How to complete this task:
Print the records below exactly, from the line containing "Lave-linge (555, 2347)" down to the line containing "Events (563, 87)", both lines included, and omit every picture.

***** Source data

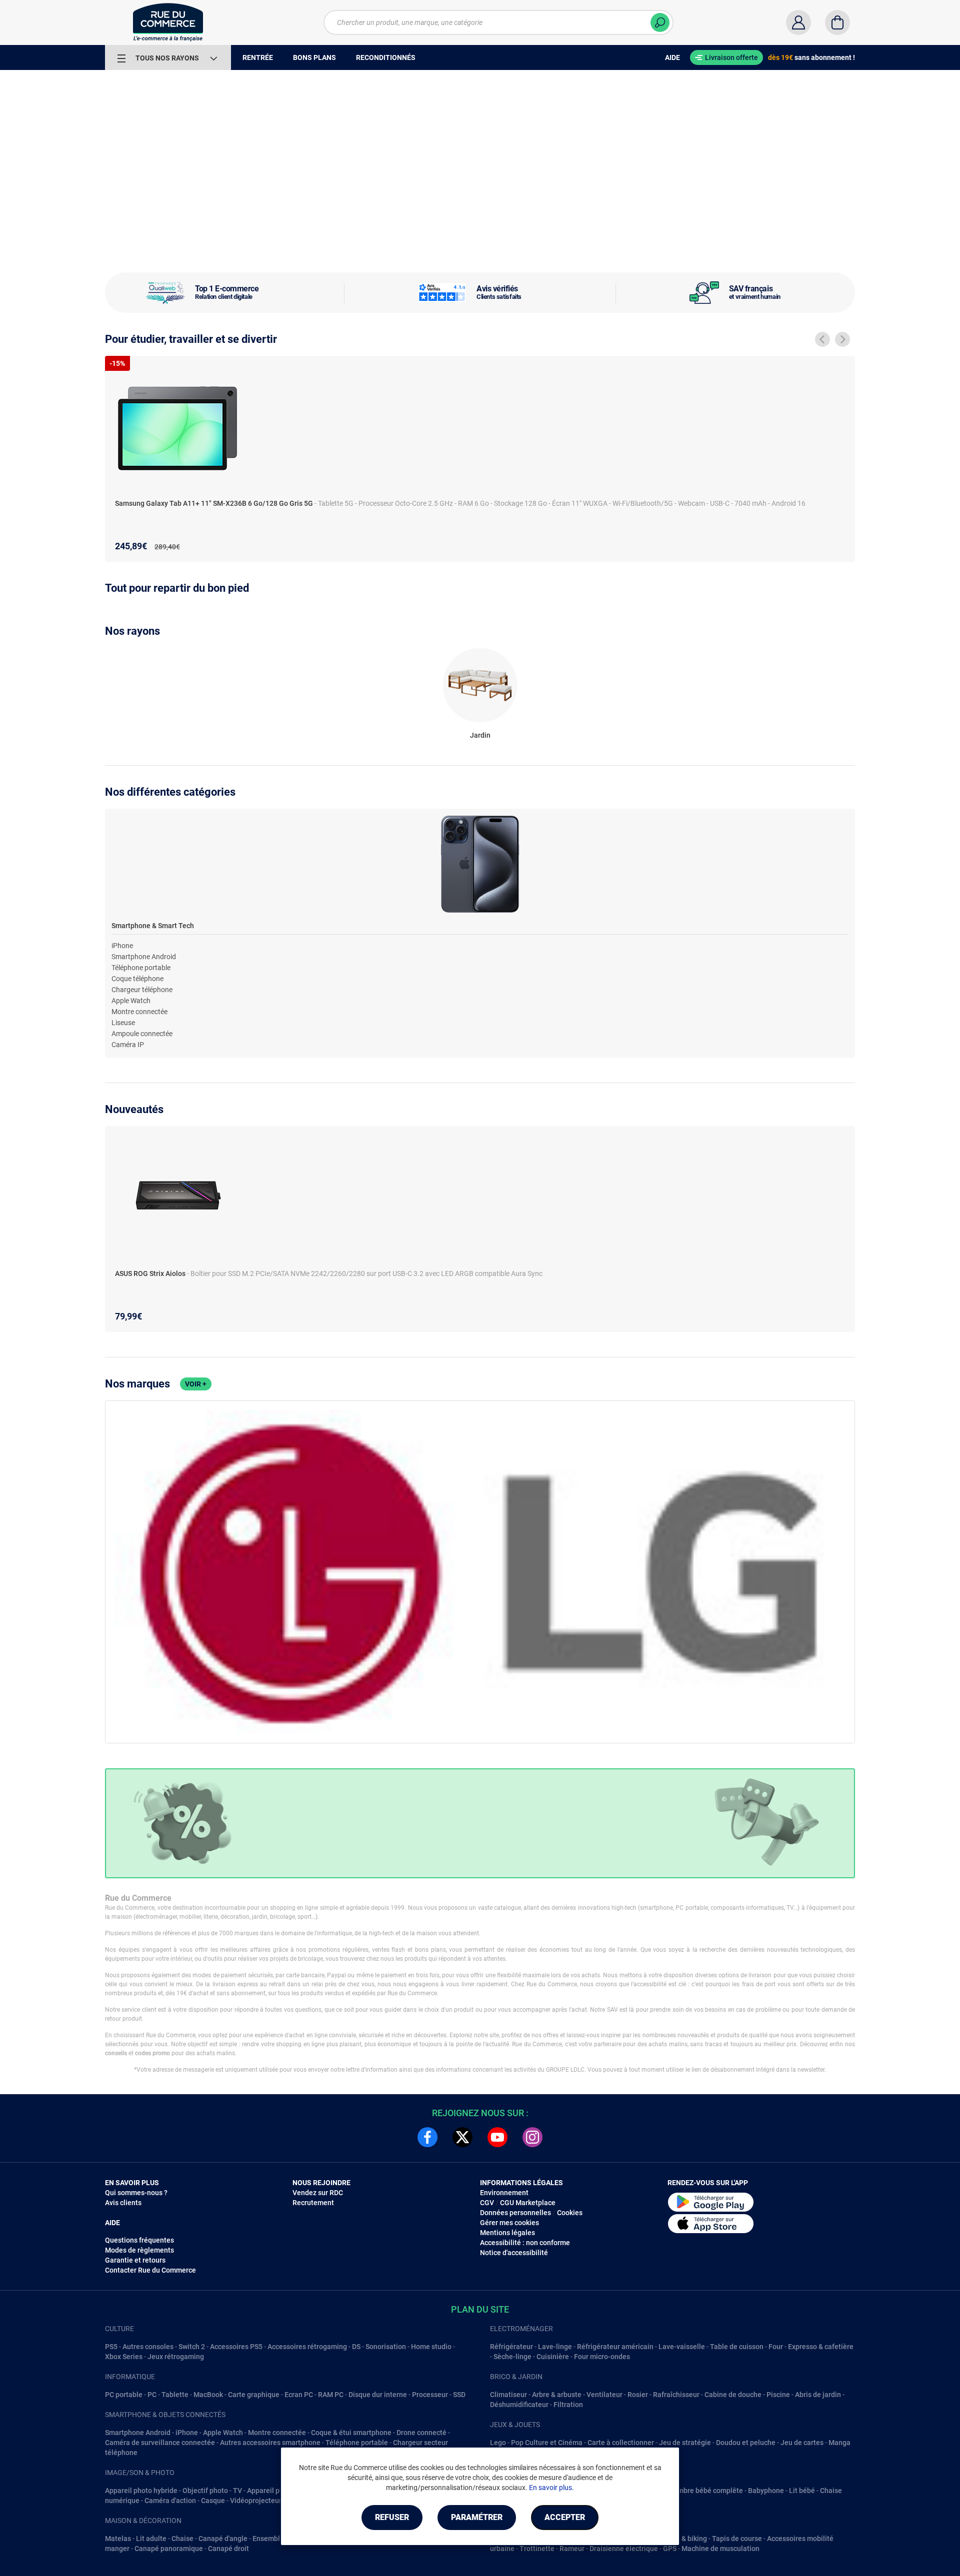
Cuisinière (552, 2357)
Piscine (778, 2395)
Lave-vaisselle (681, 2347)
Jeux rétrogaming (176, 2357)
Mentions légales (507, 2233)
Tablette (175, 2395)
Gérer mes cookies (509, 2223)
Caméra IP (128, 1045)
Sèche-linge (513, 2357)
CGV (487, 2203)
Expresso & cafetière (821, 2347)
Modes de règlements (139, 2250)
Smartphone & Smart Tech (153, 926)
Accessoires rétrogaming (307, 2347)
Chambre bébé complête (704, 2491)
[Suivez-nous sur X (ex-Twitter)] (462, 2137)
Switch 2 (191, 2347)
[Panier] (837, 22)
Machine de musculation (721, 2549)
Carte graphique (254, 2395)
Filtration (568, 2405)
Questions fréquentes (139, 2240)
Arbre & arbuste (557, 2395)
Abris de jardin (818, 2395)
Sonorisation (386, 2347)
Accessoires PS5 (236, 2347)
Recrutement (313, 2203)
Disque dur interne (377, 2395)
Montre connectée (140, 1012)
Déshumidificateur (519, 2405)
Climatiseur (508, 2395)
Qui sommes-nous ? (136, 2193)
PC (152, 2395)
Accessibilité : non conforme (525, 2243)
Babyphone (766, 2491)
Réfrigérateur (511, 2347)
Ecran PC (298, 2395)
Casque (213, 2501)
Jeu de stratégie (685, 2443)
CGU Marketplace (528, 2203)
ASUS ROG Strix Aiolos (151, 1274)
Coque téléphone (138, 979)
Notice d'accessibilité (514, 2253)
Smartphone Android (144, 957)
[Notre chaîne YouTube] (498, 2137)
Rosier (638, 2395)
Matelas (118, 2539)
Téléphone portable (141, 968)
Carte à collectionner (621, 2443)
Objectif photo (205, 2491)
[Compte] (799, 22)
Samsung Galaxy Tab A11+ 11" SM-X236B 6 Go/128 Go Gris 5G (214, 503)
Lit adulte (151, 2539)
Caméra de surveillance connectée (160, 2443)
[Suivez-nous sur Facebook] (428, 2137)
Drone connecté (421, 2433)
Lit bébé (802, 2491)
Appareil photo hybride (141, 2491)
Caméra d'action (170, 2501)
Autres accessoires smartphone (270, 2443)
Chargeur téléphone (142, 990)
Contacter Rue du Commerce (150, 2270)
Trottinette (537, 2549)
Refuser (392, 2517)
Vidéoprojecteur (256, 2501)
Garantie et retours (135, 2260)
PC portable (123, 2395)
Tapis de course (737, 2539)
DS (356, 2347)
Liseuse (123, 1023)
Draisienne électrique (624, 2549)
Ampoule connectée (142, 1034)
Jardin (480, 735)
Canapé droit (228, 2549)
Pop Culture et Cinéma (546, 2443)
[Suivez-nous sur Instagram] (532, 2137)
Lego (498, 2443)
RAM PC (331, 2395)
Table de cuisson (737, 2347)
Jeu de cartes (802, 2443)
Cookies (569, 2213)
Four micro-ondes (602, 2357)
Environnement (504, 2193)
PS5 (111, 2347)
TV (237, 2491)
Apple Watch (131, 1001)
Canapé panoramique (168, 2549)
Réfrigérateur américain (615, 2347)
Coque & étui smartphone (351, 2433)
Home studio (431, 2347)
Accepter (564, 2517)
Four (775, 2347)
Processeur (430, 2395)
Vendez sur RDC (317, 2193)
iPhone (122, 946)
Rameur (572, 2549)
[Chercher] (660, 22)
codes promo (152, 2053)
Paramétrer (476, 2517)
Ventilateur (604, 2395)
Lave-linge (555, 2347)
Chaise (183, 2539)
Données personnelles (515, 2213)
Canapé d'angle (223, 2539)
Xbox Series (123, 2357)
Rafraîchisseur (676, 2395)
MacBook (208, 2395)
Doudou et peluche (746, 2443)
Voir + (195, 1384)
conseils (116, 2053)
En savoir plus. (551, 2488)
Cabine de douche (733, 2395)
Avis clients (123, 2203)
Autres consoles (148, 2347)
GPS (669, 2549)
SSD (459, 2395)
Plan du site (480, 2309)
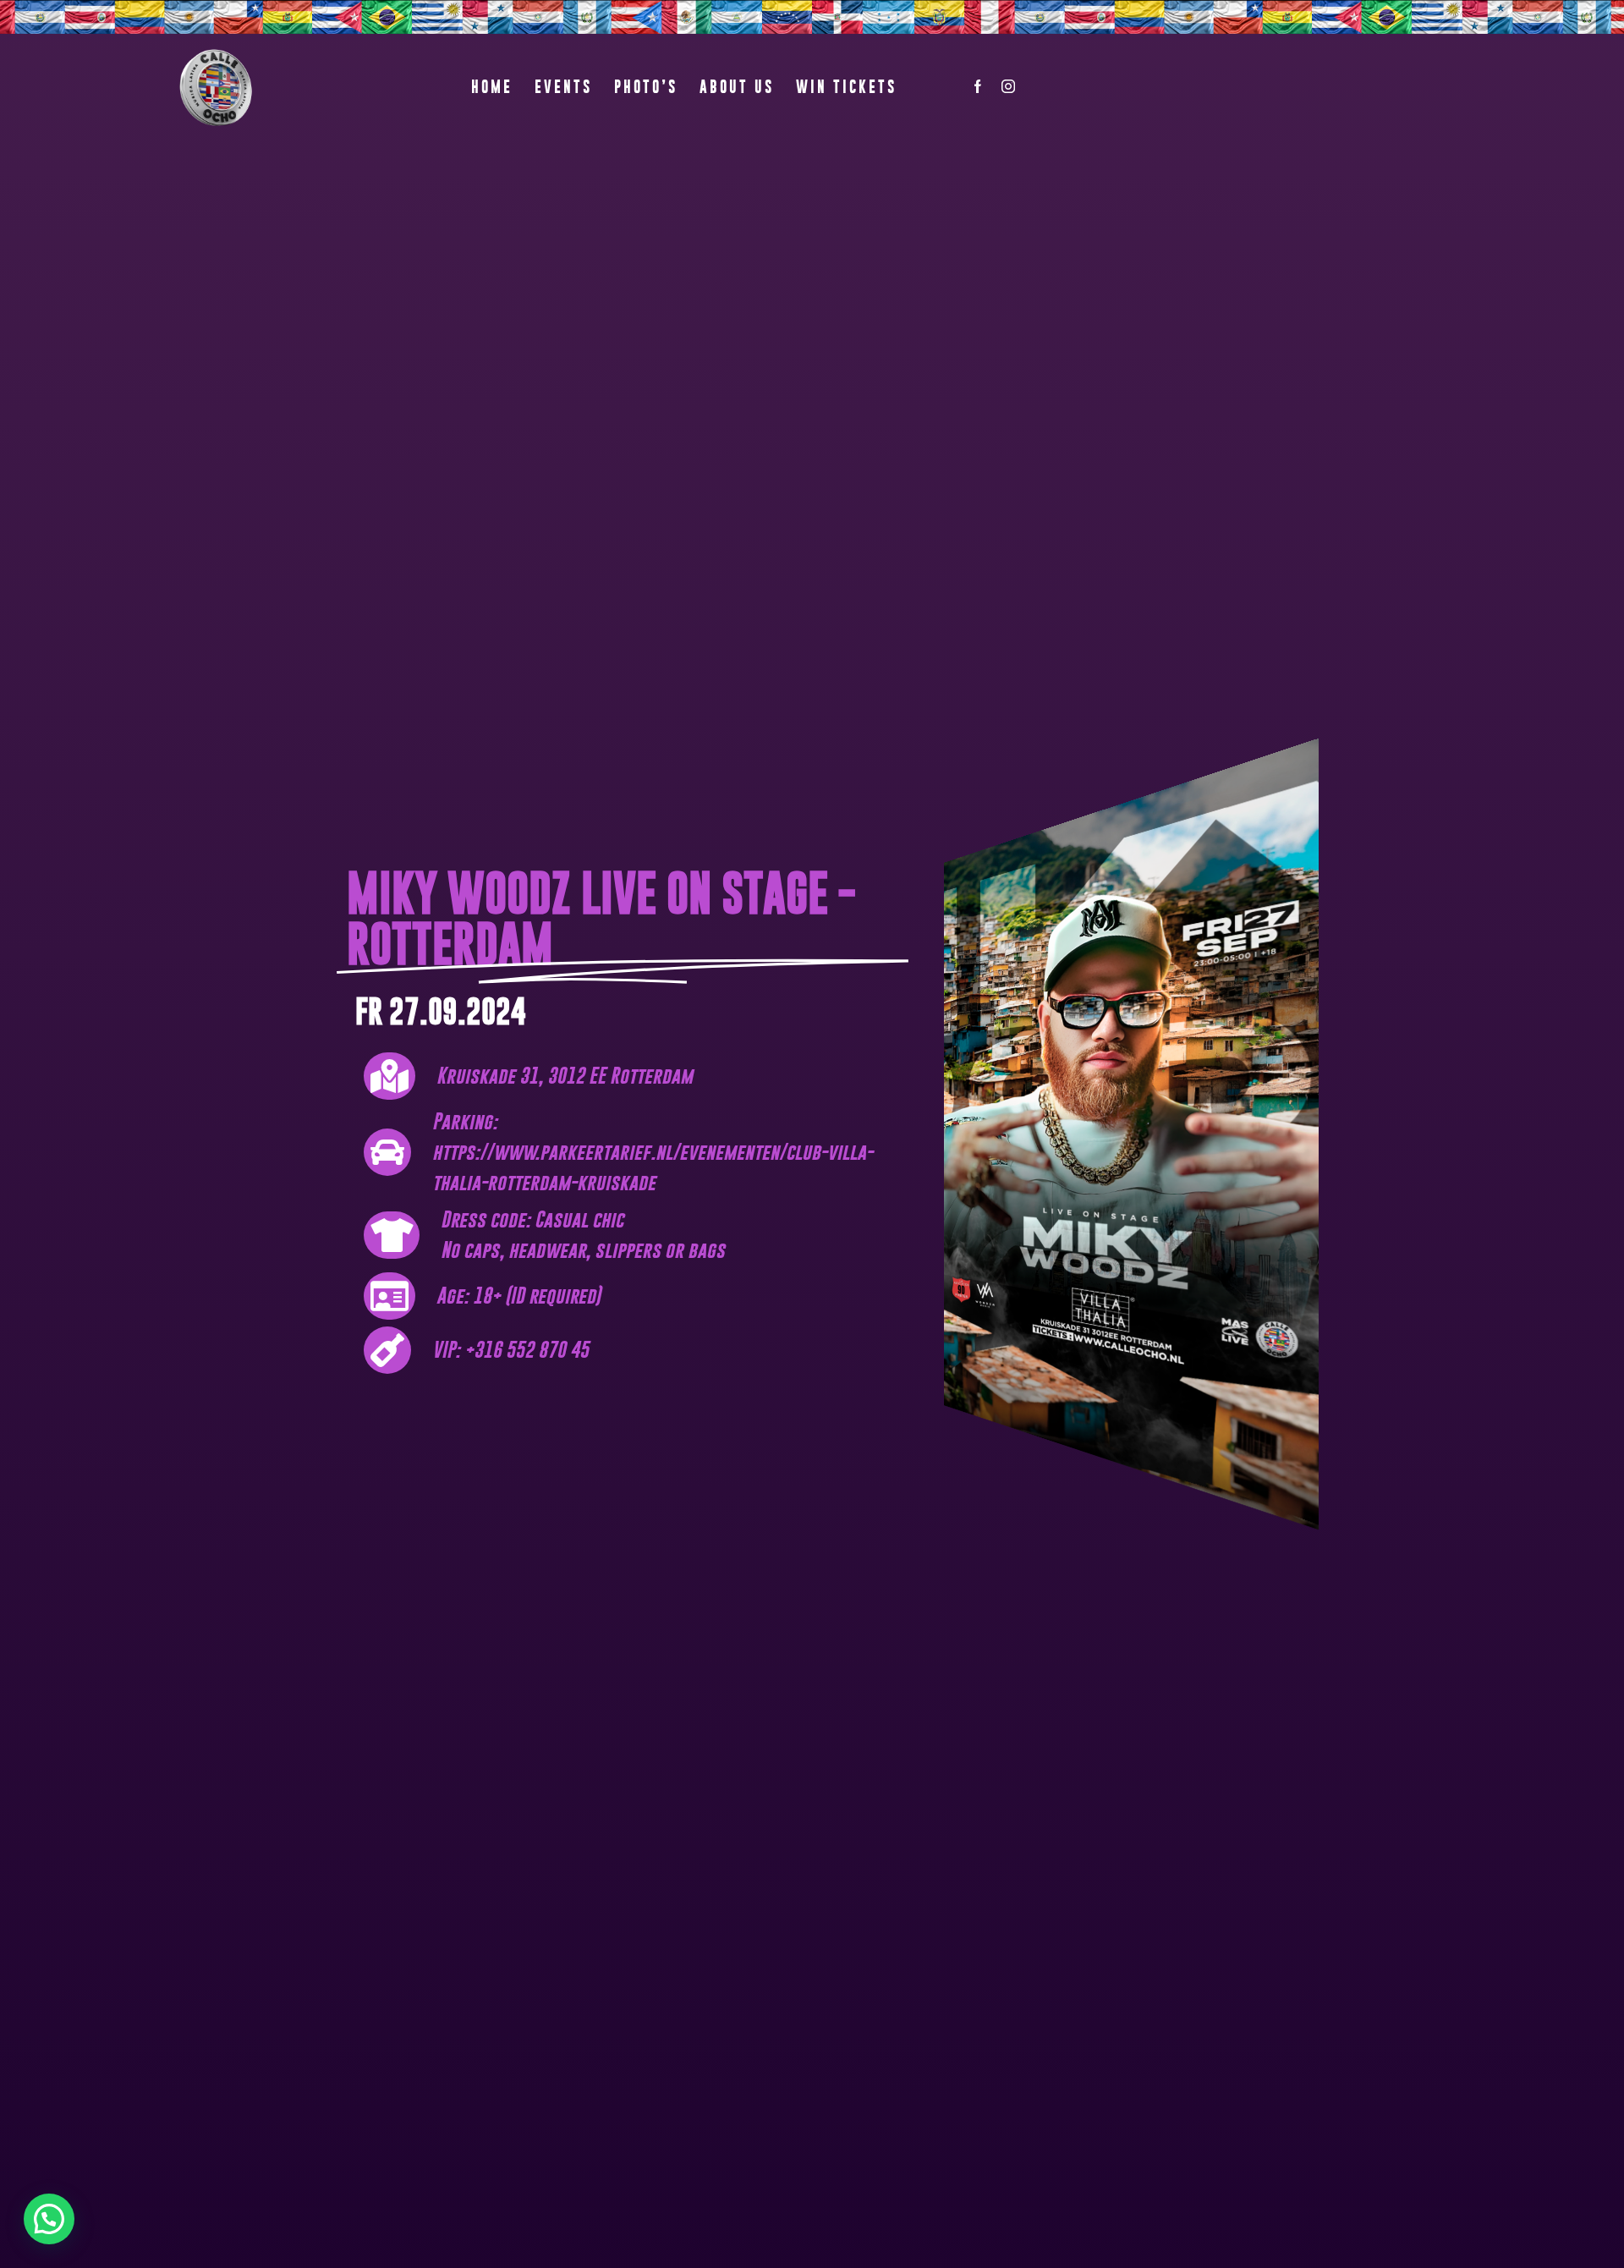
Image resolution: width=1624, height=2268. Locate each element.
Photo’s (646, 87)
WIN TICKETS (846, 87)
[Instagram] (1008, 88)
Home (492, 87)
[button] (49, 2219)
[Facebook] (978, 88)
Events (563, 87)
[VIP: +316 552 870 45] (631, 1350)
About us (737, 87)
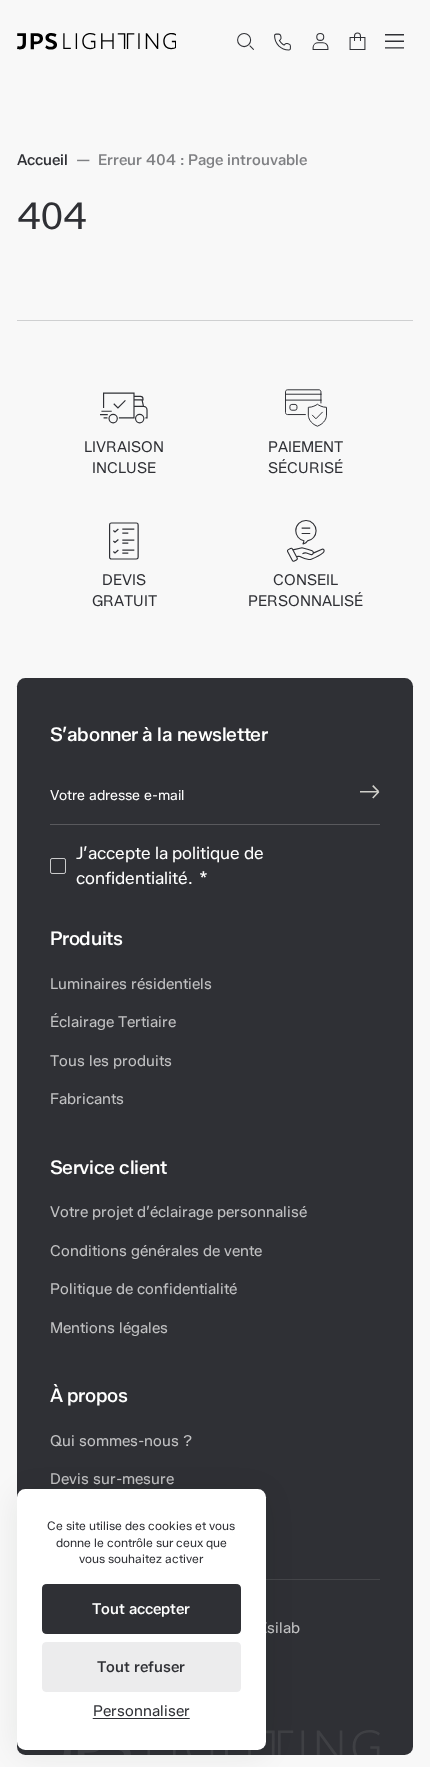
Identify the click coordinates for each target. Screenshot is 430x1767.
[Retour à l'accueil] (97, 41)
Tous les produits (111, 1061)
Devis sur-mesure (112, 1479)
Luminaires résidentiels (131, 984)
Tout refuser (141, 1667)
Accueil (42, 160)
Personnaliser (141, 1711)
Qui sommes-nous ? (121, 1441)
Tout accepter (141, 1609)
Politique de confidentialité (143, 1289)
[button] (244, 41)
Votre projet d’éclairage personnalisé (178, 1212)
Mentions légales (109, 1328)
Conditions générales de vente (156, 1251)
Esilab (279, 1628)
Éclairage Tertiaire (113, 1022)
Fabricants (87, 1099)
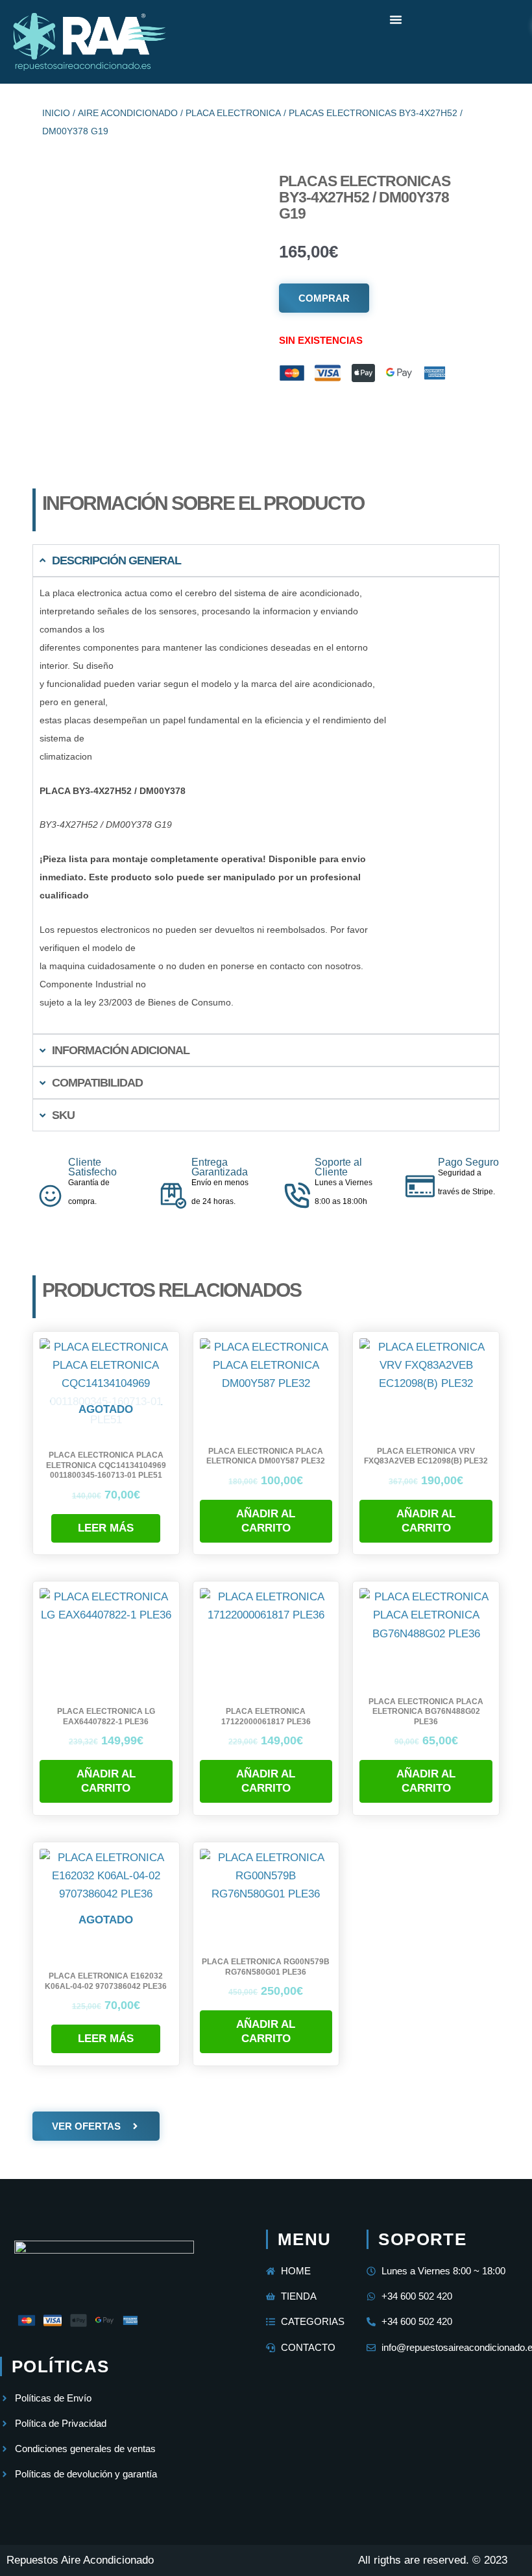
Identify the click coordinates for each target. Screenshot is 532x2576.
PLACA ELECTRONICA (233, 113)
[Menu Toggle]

**********

Completed exercise:
Lave-linge (555, 2347)
Chaise (183, 2539)
Données personnelles (515, 2213)
Canapé d'angle (223, 2539)
Xbox Series (123, 2357)
Rafraîchisseur (676, 2395)
MacBook (208, 2395)
Doudou et peluche (746, 2443)
Voir + (195, 1384)
conseils (116, 2053)
En savoir plus. (551, 2488)
Cabine de douche (733, 2395)
Avis clients (123, 2203)
Autres consoles (148, 2347)
GPS (669, 2549)
SSD (459, 2395)
Plan du site (480, 2309)
Image resolution: width=1624, height=2268. Locate each element.
Photo’s (646, 87)
WIN TICKETS (846, 87)
[Instagram] (1008, 88)
Home (492, 87)
[button] (49, 2219)
[Facebook] (978, 88)
Events (563, 87)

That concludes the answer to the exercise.